─── Provided records ───

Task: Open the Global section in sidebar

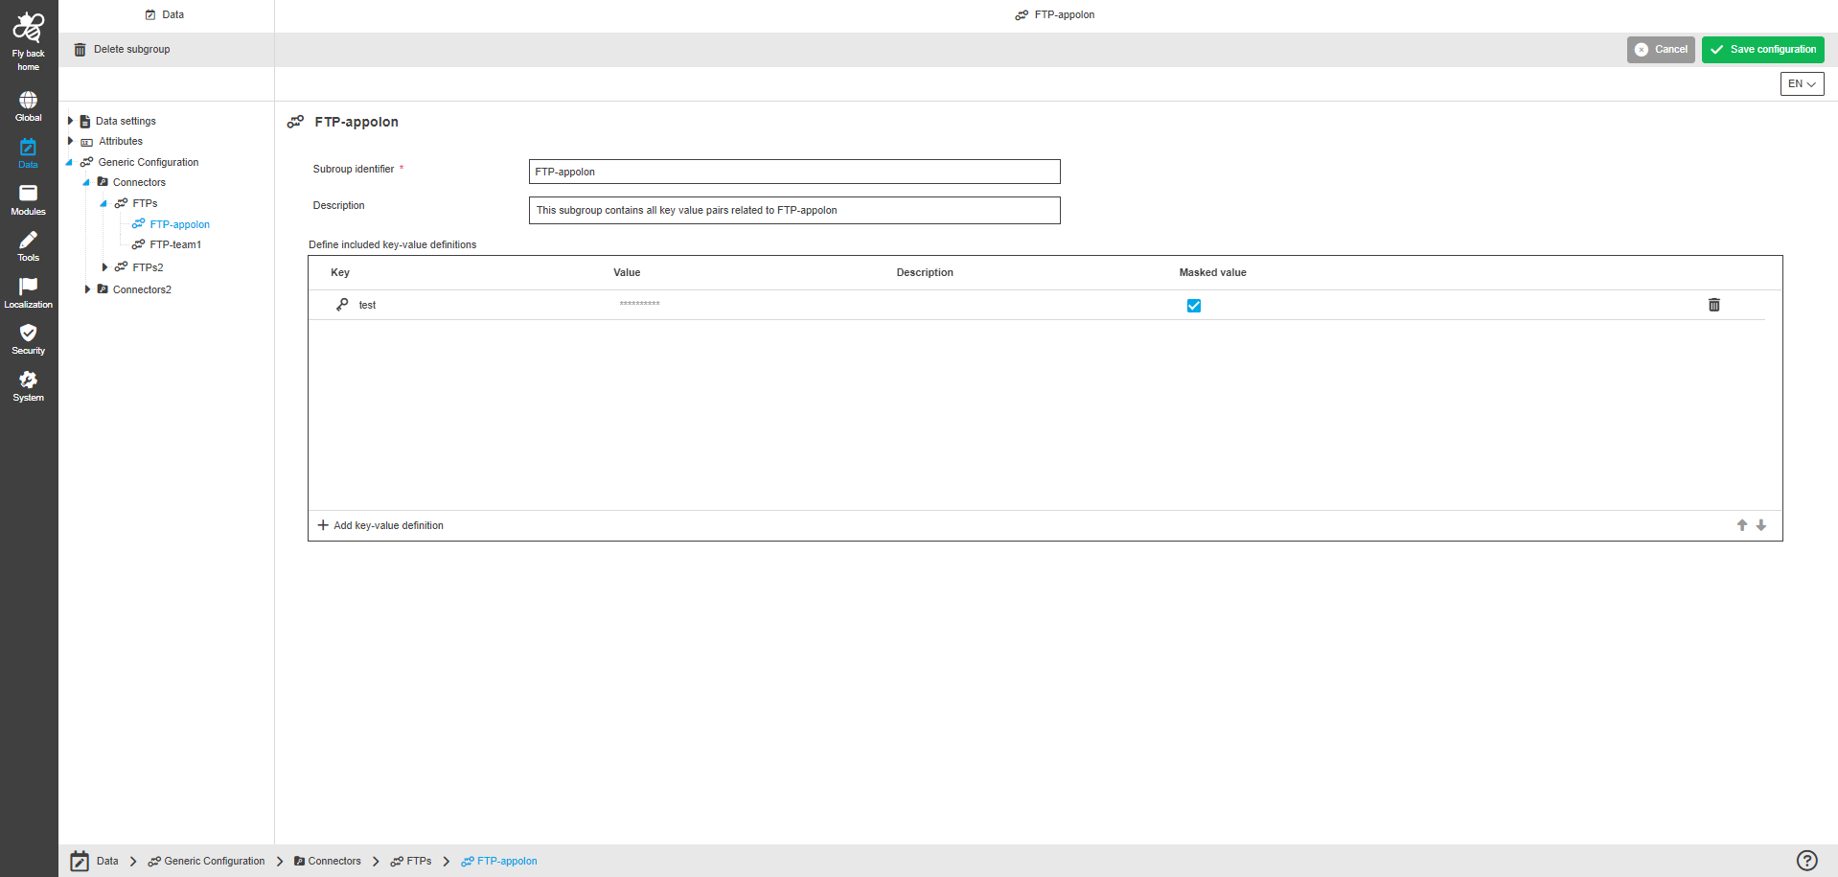Action: 29,101
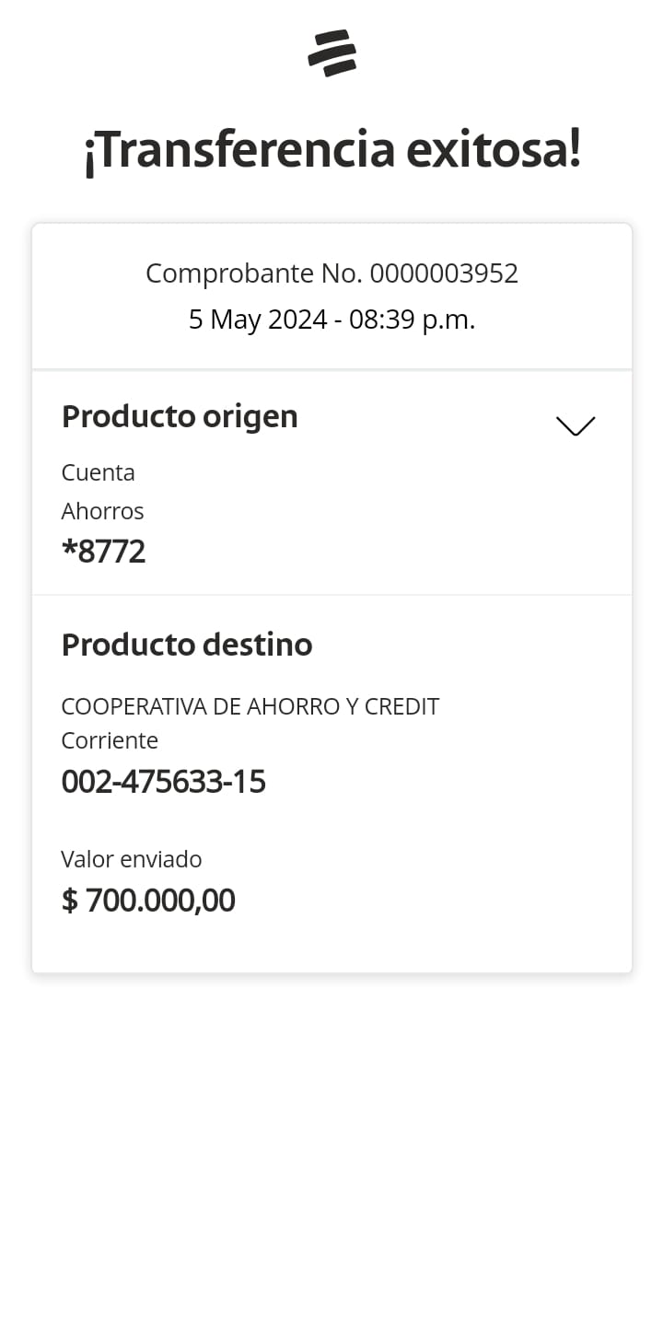Select origin account number *8772
Viewport: 663px width, 1326px height.
[x=103, y=552]
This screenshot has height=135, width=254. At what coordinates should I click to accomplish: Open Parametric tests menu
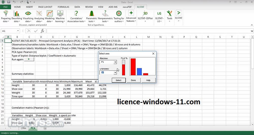point(91,14)
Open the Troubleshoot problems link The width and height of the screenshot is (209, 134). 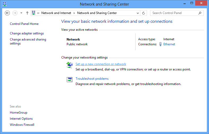(x=92, y=79)
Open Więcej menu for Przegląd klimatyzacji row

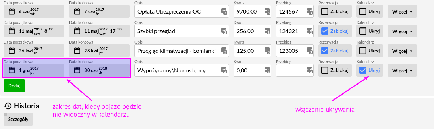(402, 51)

───

#### Aim:
Rewrite the items from the line containing "Open Więcej menu" through the end of the items, changing "row" to "line" and keeping everything else the same. Leave the pictures out of your answer.

#### Answer to this exercise:
Open Więcej menu for Przegląd klimatyzacji line

(402, 51)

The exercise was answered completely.